[English review] "35 Rums" by Claire Denis

I was a bit apprehensive about “35 Rums” and Alex Descas is the only reason I ended up watching it anyway. With Claire Denis directing, this film was released in 2009.

Allôciné synopsis: Lionel is a RER driver. He has been raising his daughter, Josephine, alone since she was a little girl. Now, she is a young woman. They live side by side, a bit like a couple, refusing to take on opportunities life gives them. For Lionel, nothing matters but his daughter, and for Josephine, nothing matters but her father. Little by little, Lionel realizes that time has passed, even for them. Maybe it's time for them to go their separate way...

“35 Rums” is the kind of film in which silences say more than the few lines that the characters pronounce. The slow pace invites you to let yourself be lulled by the hum of the daily routine. Death is omnipresent. It hovers around them like a shadow bearing the nostalgia of happy and unhappy memories. It’s seen more as a stage in life than an unfair sentence, a sudden stop or a farewell full of regret. It shapes each character for whom life goes on.

An unsual representation of Caribbean fatherhood

The film's main theme is the father-daughter relationship which is revealed in a delicate way. While a few scenes allow us to discover Lionel (Alex Descas) and Josephine (Mati Diop), each in their own universe from which the other is absent (college for the daughter and work for the father), the moments when they are together highlight the simplicity of their complicity developed without the mother. As Josephine reconnects with her maternal family who is German, there is no ambiguity about the fact that Lionel was in an interracial marriage. The German nationality is probably partly explained by the fact that this is a co-production, but the result is that the film fits into the usual pattern of the interracial family in French fiction: a Black father and a White mother. Nevertheless, Lionel's widowhood allows us to show a side of the Caribbean father that is rarely mentioned: the caring father. The figure of the Potomitan (“pillar”) mother is so strong in Caribbean culture that the father is generally relegated to the role of a mere observer who only takes part in his children's lives in specific moments outside the home - and that is when he is actually present. The film begins at the end of a chapter in the father-daughter relationship as it’s time for Josephine to begin her adult life. However, their mutual affection and the fact that Lionel never remarried define him as a Potomitan father. Claire Denis said in an interview that she was inspired by her own story of her grandfather and mother having a close relationship. Generally speaking, the discourse of the film does indeed play on universal values that are rarely staged (a widower raising his daughter alone), and even less so when the father is Caribbean…

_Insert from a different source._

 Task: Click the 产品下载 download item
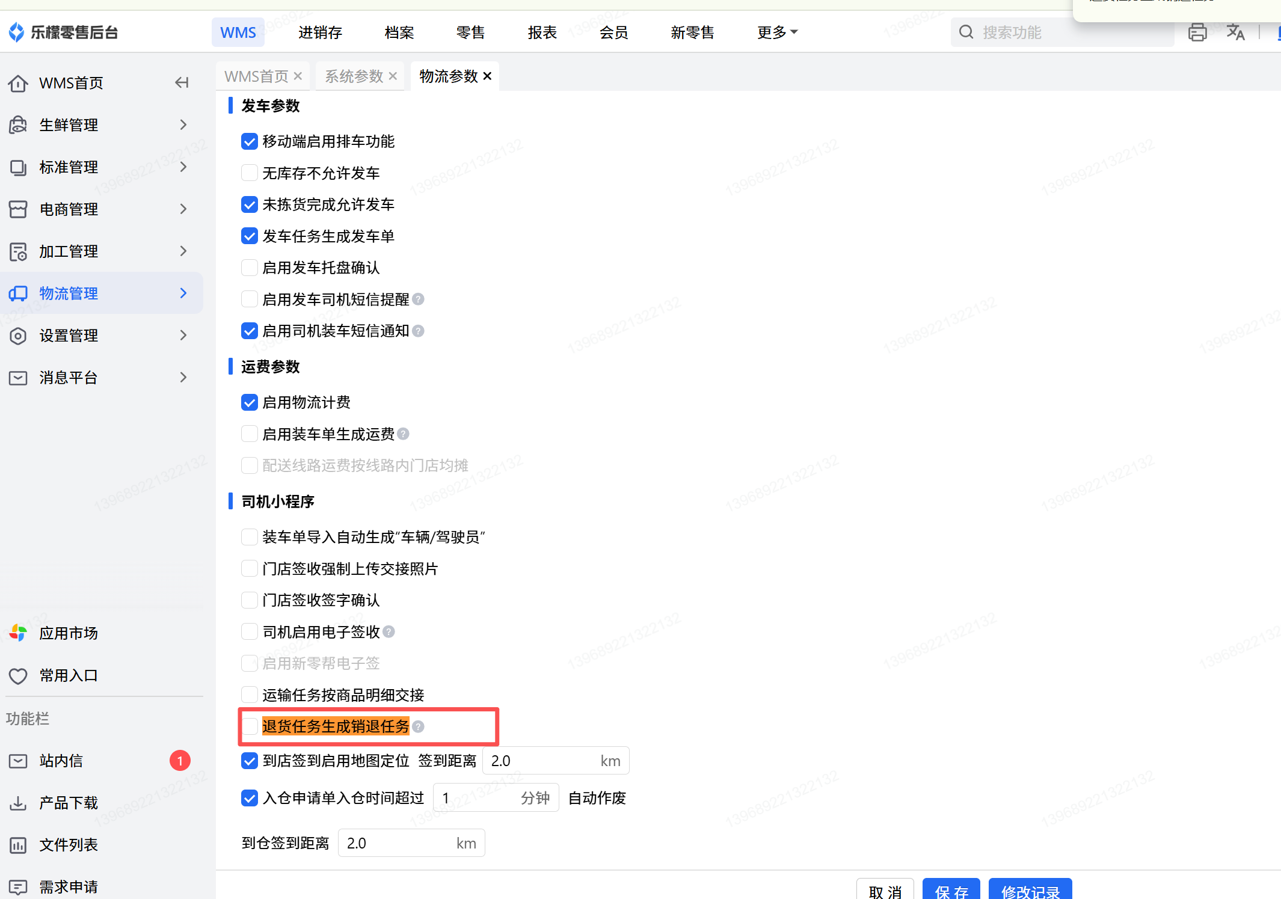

Invisibilized Caribbean fatherhood?

In fact, apart from the legend of the 35 Rums, there is nothing in Lionel's character that is specifically Caribbean, hence the fact that the reunion with the mother's family in the last part of the film left me unsettled. Until then, I hadn't seen the color of Alex Descas. All I could see was a caring father who, for once, happens to be black. After the sequence with the maternal family, I was more questioning. In terms of what was at stake in the performance, I first wondered what could have expressed the father's Caribbeanness and whether it would have prevented him from being seen as a universal father. Then, I realized that the question was more complex because Lionel is a Caribbean man in France. Being from the French colonies necessarily influences one’s education and relationship to their family, so I won’t act like I know everything about what being a Caribbean father is. I don't know at all how Caribbean fathers from here or fathers from there see themselves (I’ll let you decide the meaning of here and there according to which side of the Atlantic Ocean you're on)... Anyway, exploring this side of the character's identity doesn't seem to me to be the purpose of “35 Rums”, so there's no need to say more. However, by directing Alex Descas, this film offers an alternative to the usual overbearing presence of the potomitan mother (played by Firmine Richard in most films for the past twenty years) and the traditional absence of the father in the representation of the Caribbean family.